Question

quadratic equation has one solution x=6 and x=-8 what is the equation found to be?

Answer 1

x - 6

Answer 2

x-8

Answer 3

x+8

Answer 4

sorry

Answer 5

(x-6)(x+8)=0

Answer 6

Add the solutions:
6+(-8) = -2
Multiply the solutions:
6*(-8) = -48

answer:
\[x^2-(-2)x-48 = x^2+2x-48\]

Answer 7

nice, joe

Answer 8

If 'a' is the sum of the roots, and 'b' is the product of the roots, then the equation is:
\[x^2-ax+b\]

Answer 9

(only for quadratic equations)

Answer 10

can you expand that to higher degrees, joe? :)

Answer 11

if the degree's are higher, then you have to multiply the roots k at at time and sum them.

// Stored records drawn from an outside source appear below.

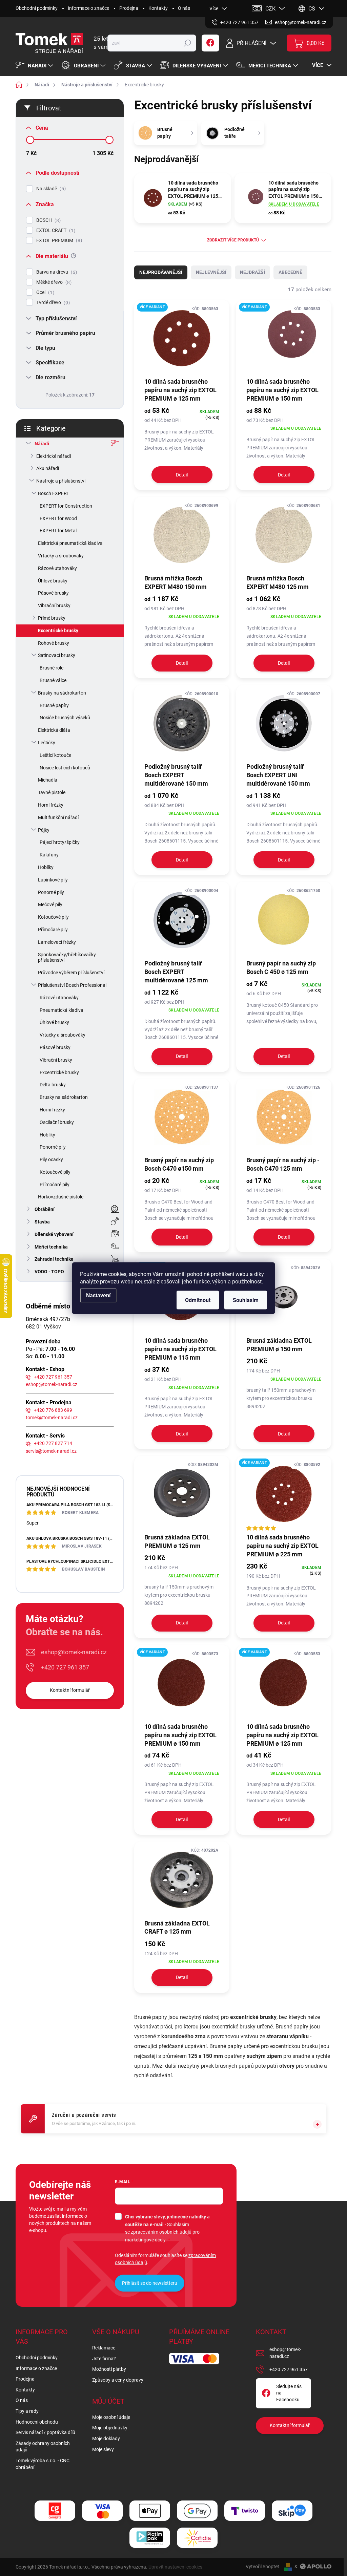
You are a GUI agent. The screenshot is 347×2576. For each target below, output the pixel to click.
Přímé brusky (51, 618)
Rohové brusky (53, 643)
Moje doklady (106, 2438)
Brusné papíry (54, 705)
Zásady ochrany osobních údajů (43, 2447)
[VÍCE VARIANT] (181, 338)
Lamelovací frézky (57, 942)
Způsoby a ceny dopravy (117, 2380)
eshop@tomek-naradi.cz (51, 1384)
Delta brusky (53, 1084)
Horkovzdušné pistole (60, 1196)
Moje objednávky (109, 2427)
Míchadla (47, 780)
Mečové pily (50, 904)
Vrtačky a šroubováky (61, 555)
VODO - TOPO (49, 1271)
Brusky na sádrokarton (62, 693)
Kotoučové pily (53, 917)
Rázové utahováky (57, 568)
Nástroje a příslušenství (60, 481)
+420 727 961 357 (53, 1377)
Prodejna (128, 8)
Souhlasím (246, 1300)
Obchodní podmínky (37, 8)
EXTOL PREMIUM (58, 240)
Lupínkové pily (53, 879)
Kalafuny (49, 854)
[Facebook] (210, 43)
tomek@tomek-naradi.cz (52, 1417)
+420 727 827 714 (53, 1443)
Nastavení (98, 1295)
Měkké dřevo (53, 282)
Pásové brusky (53, 593)
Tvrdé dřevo (52, 302)
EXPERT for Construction (66, 506)
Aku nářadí (47, 468)
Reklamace (103, 2347)
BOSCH (47, 220)
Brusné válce (53, 680)
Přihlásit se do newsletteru (149, 2283)
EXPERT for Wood (58, 518)
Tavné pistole (51, 792)
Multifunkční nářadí (58, 817)
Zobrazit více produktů (233, 240)
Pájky (43, 830)
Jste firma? (104, 2358)
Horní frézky (50, 805)
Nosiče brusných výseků (65, 717)
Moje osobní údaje (111, 2417)
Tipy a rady (27, 2411)
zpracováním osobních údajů (161, 2232)
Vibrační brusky (54, 605)
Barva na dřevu (55, 272)
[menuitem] (35, 66)
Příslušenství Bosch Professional (72, 985)
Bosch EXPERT (53, 493)
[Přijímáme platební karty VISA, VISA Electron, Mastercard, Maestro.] (102, 2510)
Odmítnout (197, 1300)
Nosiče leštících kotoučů (65, 767)
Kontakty (158, 8)
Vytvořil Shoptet (262, 2566)
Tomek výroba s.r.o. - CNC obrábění (42, 2464)
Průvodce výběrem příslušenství (71, 972)
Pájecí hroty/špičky (60, 842)
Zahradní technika (54, 1259)
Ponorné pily (51, 892)
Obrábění (45, 1209)
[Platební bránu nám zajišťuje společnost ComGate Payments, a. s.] (54, 2510)
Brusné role (51, 667)
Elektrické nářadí (53, 456)
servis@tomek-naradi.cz (51, 1451)
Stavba (42, 1222)
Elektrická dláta (54, 730)
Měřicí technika (51, 1247)
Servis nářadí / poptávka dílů (45, 2432)
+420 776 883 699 (53, 1410)
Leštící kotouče (55, 755)
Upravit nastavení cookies (175, 2567)
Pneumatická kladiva (61, 1010)
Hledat (187, 43)
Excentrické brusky (58, 630)
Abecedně (290, 272)
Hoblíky (46, 867)
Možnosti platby (109, 2369)
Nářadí (42, 443)
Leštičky (46, 742)
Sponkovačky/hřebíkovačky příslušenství (67, 957)
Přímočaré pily (53, 929)
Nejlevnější (211, 272)
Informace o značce (88, 8)
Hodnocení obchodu (37, 2422)
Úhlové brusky (52, 580)
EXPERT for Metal (58, 530)
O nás (184, 8)
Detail (182, 474)
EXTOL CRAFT (55, 230)
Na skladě (50, 189)
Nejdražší (252, 272)
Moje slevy (103, 2449)
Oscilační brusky (57, 1122)
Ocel (44, 292)
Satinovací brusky (56, 655)
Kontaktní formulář (70, 1690)
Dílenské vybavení (54, 1234)
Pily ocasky (51, 1159)
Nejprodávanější (160, 272)
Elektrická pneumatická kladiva (70, 543)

For a polynomial:
\[x^n+a_{n-1}x^{n-1}+a_{n-2}x^{n-2}+\ldots+a_1x+a_0\]

If the roots are:
\[r_1,r_2,\ldots, r_n\]

Then \[a_{n-k}\] is the sum of the products of the roots taken k at a time.

Answer 12

Jahtoday how is your finger ?

Answer 13

lol im using 1 hand cuz im icing it

Answer 14

:) nicely stated joe!

Answer 15

im forgetting something....oh, (-1)^k is there as well,

Answer 16

and thank you :)

Answer 17

lol that is pretty nicely done